Relationships

How to avoid 5 sources of stress in your relationship

How to avoid 5 sources of stress in your relationship

Author: Canadian Living

Relationships

How to avoid 5 sources of stress in your relationship

If the popular self-help book Men Are from Mars, Women Are from Venus (HarperCollins, 1992) taught us anything, it's this: Women and men communicate in fundamentally different ways. And communication differences can lead to relationship stress.

Understanding which female behaviours may cause your man to get stressed out can help keep your relationship conflict-free. We asked psychotherapist Kimberly Moffit about the top five ways female behaviour can stress men out, and solutions for how to adjust them.

1. Sweating the small stuff
We all feel anxious from time to time, but constantly worrying about day-to-day things – like Did I lock the front door? What should I make for the potluck next month? Did I remember to pay that bill? – can negatively affect your relationship, especially if your partner is more relaxed than you are.

Most women are natural planners, and therefore worry more about the future. Men tend to live in the moment. "Men are more psychologically wired to need immediate solutions to problems. So men feel stressed when women complain or worry for the sake of it, instead of taking action to resolve a problem," says Moffit.

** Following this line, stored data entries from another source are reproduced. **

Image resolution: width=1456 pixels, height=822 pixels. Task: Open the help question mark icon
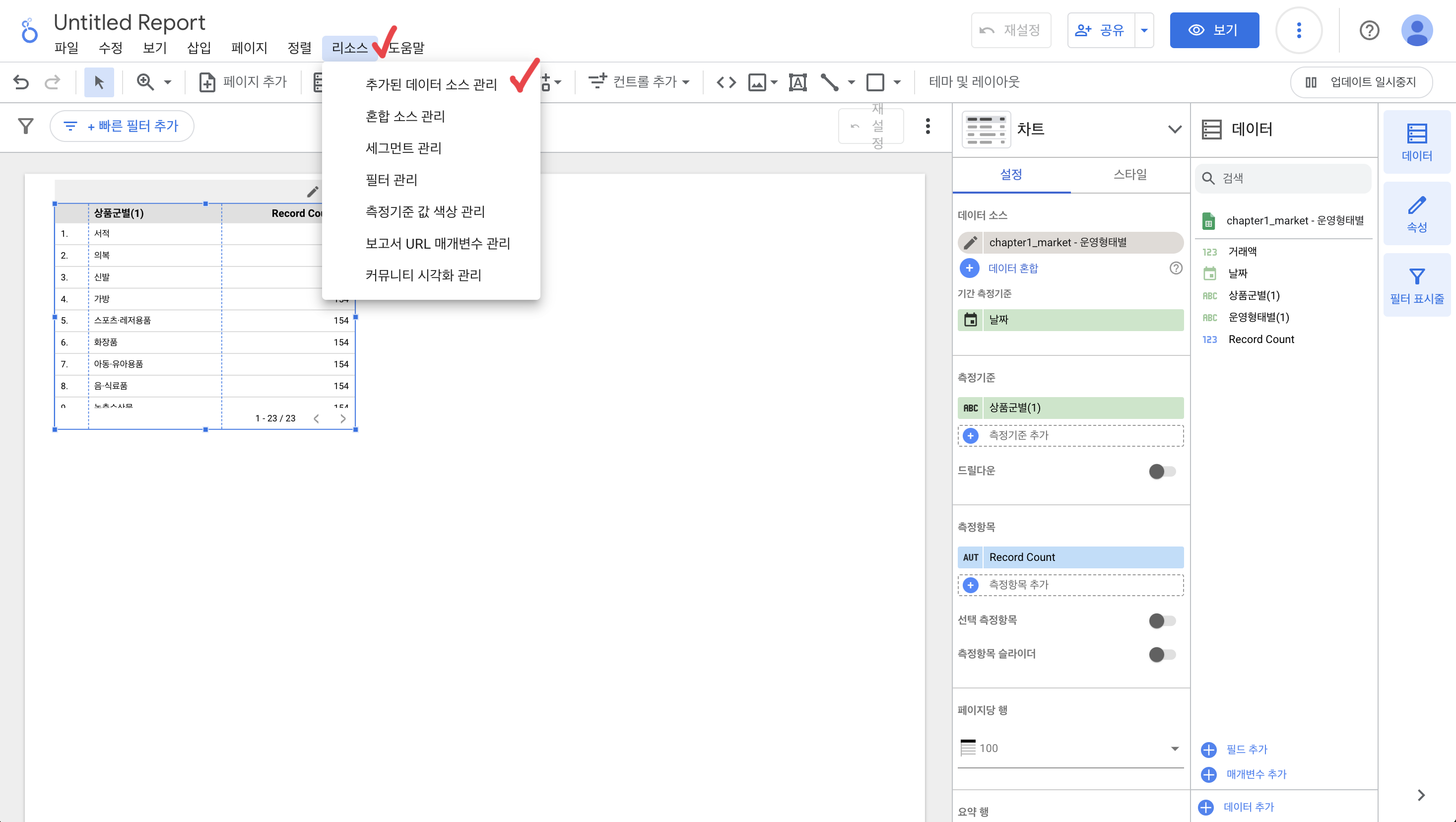tap(1369, 30)
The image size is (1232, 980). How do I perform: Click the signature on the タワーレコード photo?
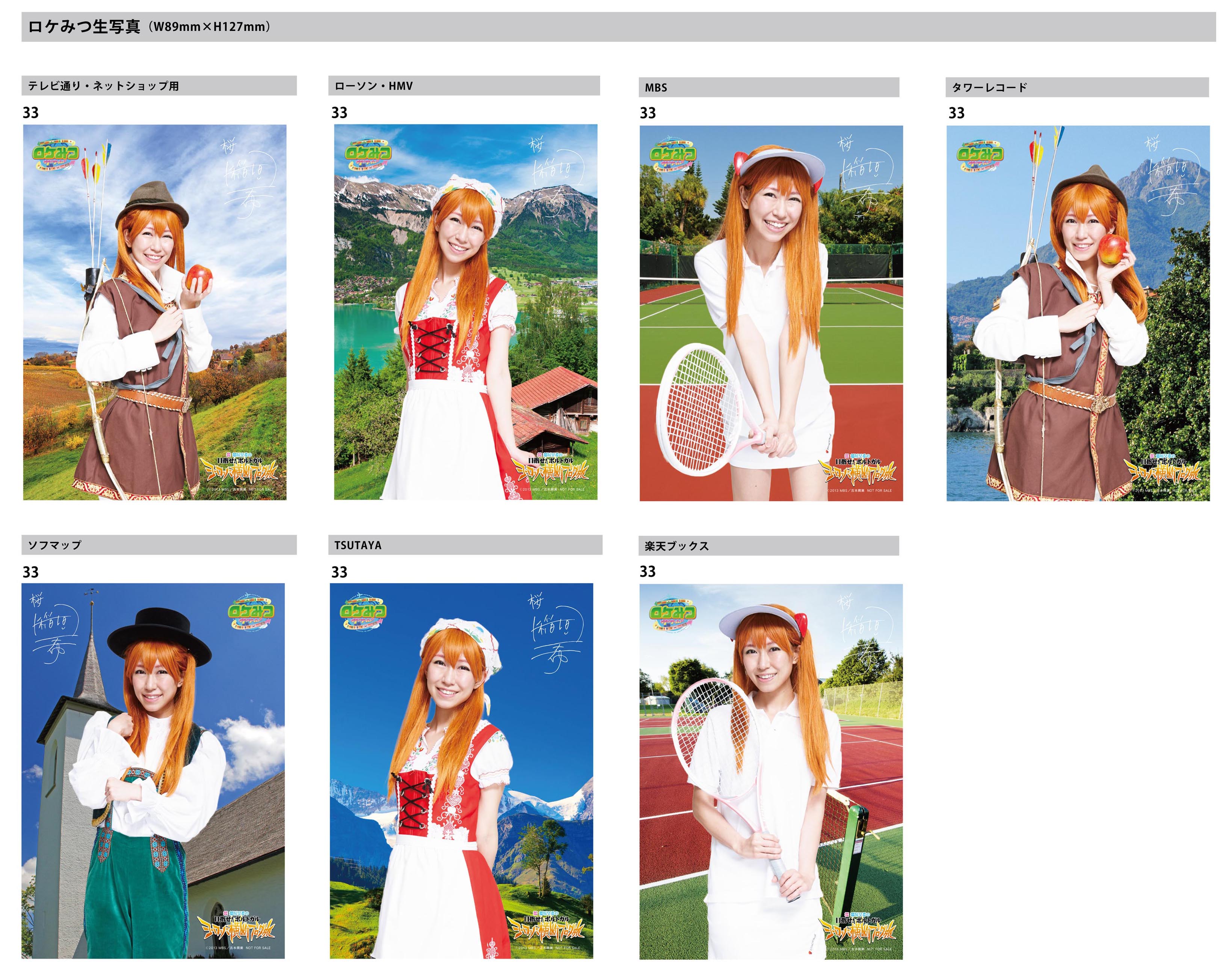point(1170,171)
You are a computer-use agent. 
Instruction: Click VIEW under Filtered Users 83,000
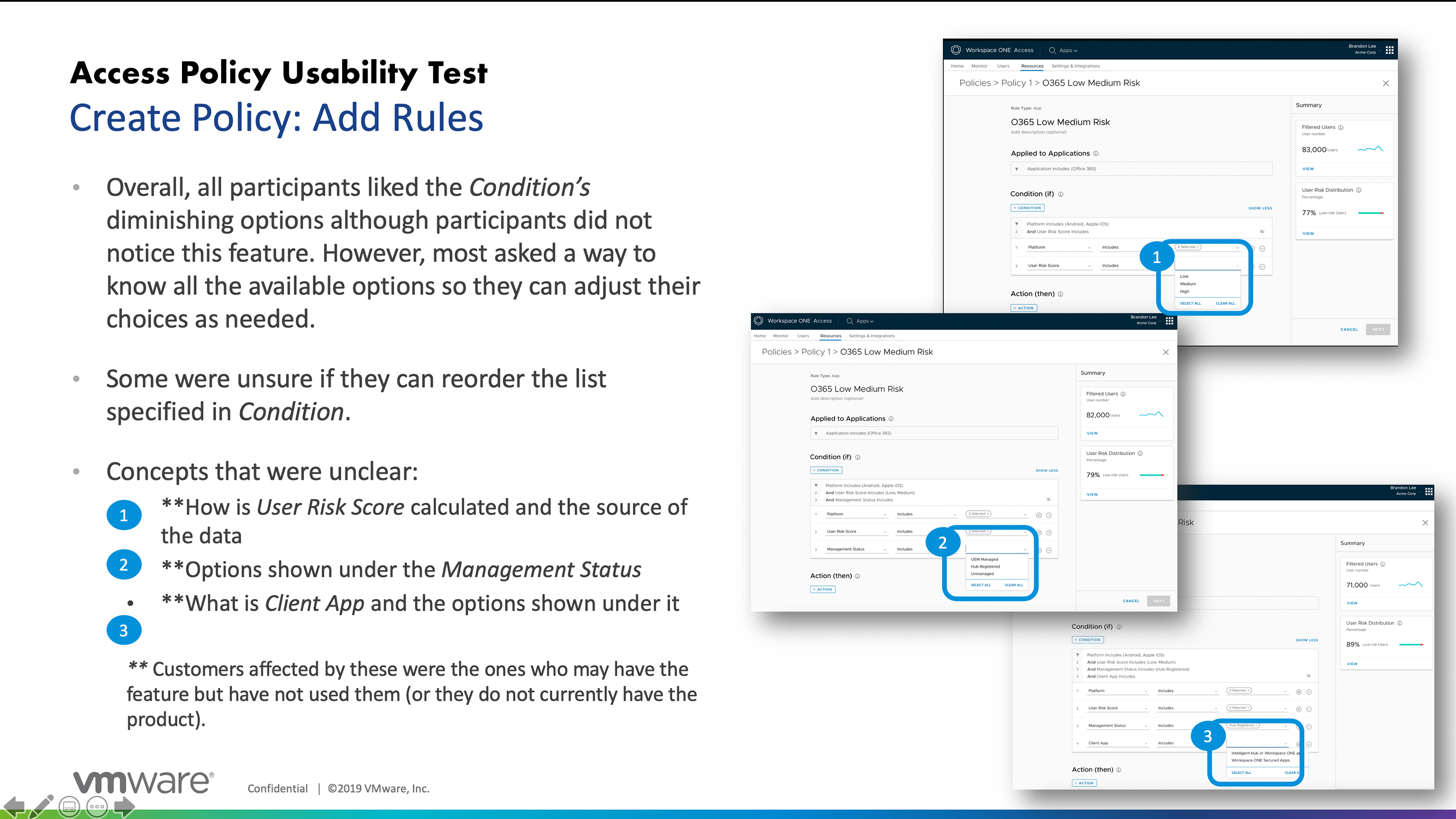pyautogui.click(x=1308, y=169)

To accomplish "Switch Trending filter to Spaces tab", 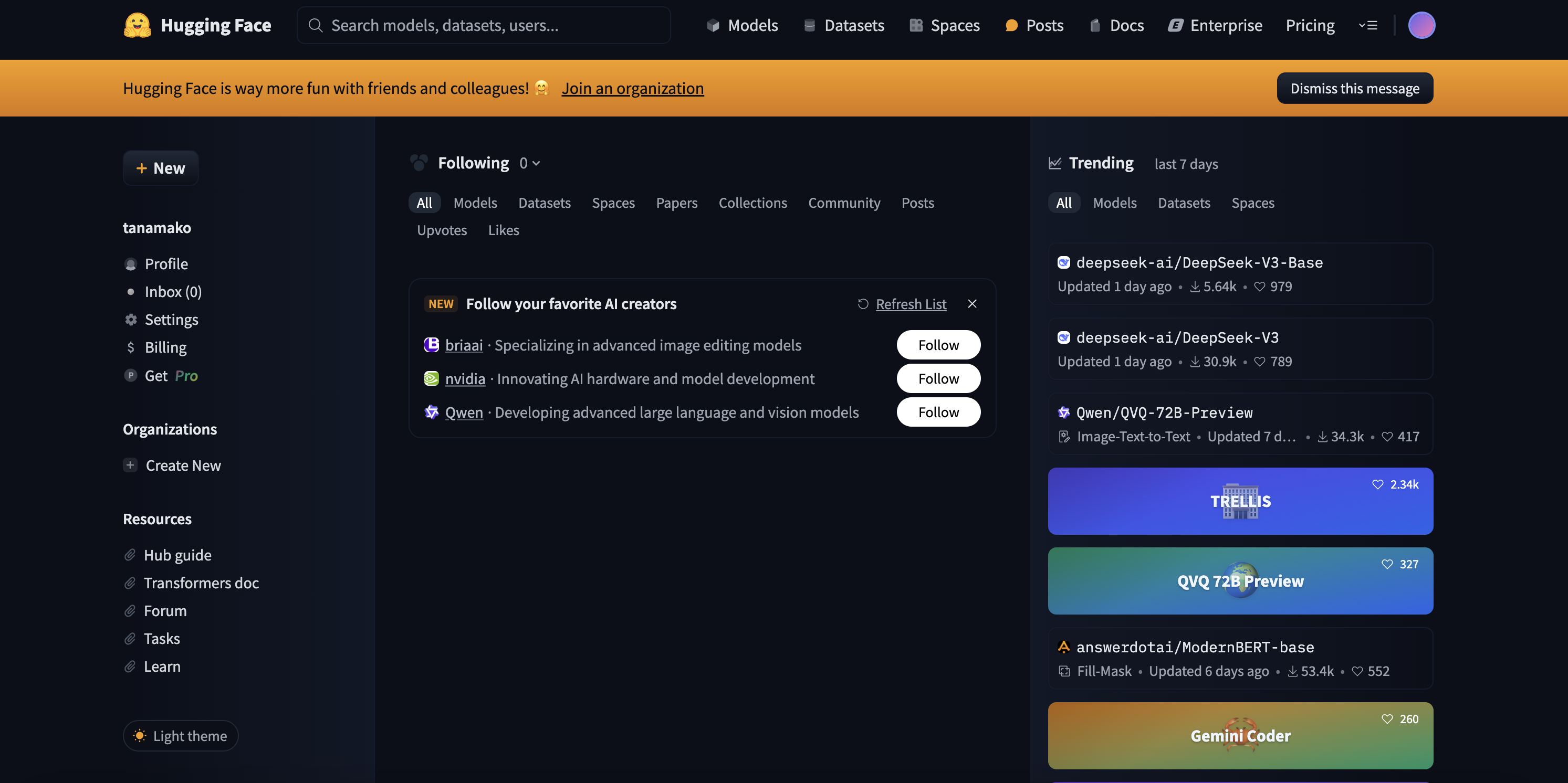I will 1252,203.
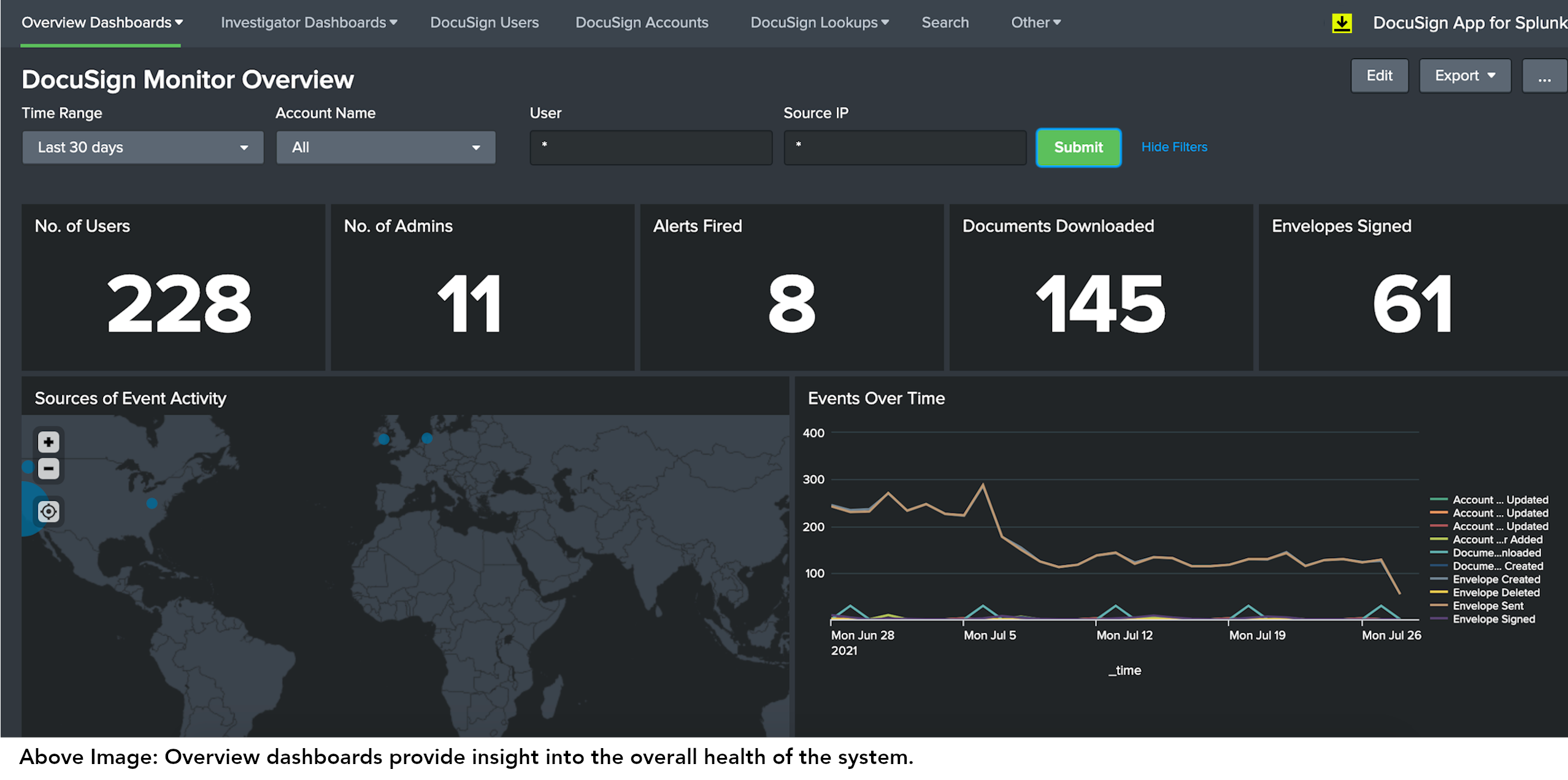Expand the Account Name selector

click(385, 147)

Try to communicate what's bothering you to your partner, and more importantly, why it's bothering you. By giving him a problem to solve in the present, you can achieve a level of contentment with the situation.

2. Constant nagging
Both women and men can nag and find fault, but women are hardwired to notice the smaller details, whether good or bad.

"Men, just like women, need to feel important, needed and competent in a relationship. Nagging about little things he does could make him feel inadequate," says Moffit.

Instead of nagging, create a positive environment for you and your partner to talk about things that need to be changed in your relationship. Make sure that both sides are heard and that you're equals in the conversation, and in the relationship.

Page 1 of 2 -- Discover how seemingly little things like teasing him about his looks or giving him the silent treat adds stress to your relationship on page 2

3. Playing games
Playing games in relationships can sometimes mask true intentions, and can lead to confusion and stress.

Men are straightforward creatures. If they don't like something, they will say so. Women are notoriously more complicated, and can engage in game-playing without even realizing it. By giving your partner the silent treatment or playing hard to get, you‘re making him guess.

"In any relationship, honesty is the best policy: Tell your man the truth so that you avoid confusion. Be honest so he knows what you really want," advises Moffit.

Often you can stop yourself from playing games by putting yourself in your partner's position. By acknowledging that you wouldn't like to receive this kind of treatment in return, you can stay in tune with how he may be feeling.

4. Teasing him about his appearance
Even the most innocent jokes about body image can be offensive. Men are just as sensitive about their looks as women are.

"Many men see their bodies as partially defining who they are as a person. Asking him to lose weight or poking fun at him can cause severe stress," says Moffit.

Although you both may joke around with each other, you always want to make your man feel like the best version of himself. He needs to hear how handsome he is and how sharp he looks in a suit, just as much as you need to hear that you look beautiful. Give your partner positive reinforcement about how he looks and he'll reciprocate. After all, that's what partnership is all about.

5. Jumping to conclusions
Women tend to react based on their feelings. This can sometimes lead to an overly emotional response, which is not always fair to their partners.

"Women sometimes have ‘all-or-nothing feelings' when caught up in an emotional moment or argument," says Moffit. And words like "never" and "always" are usually negative triggers for men. For example, saying, "You never surprise me anymore," may cause a man to feel like he is not getting his due credit.

Remember the little things he does for you, and be specific when you want to make your point. For instance, you can say: "I love when you bring me flowers – it really shows you care. It would mean a lot if you did it more often."

Every relationship takes hard work and open communication from both partners. Taking initiative to understand what might cause your man to feel stressed is a positive step toward a happy and healthy relationship.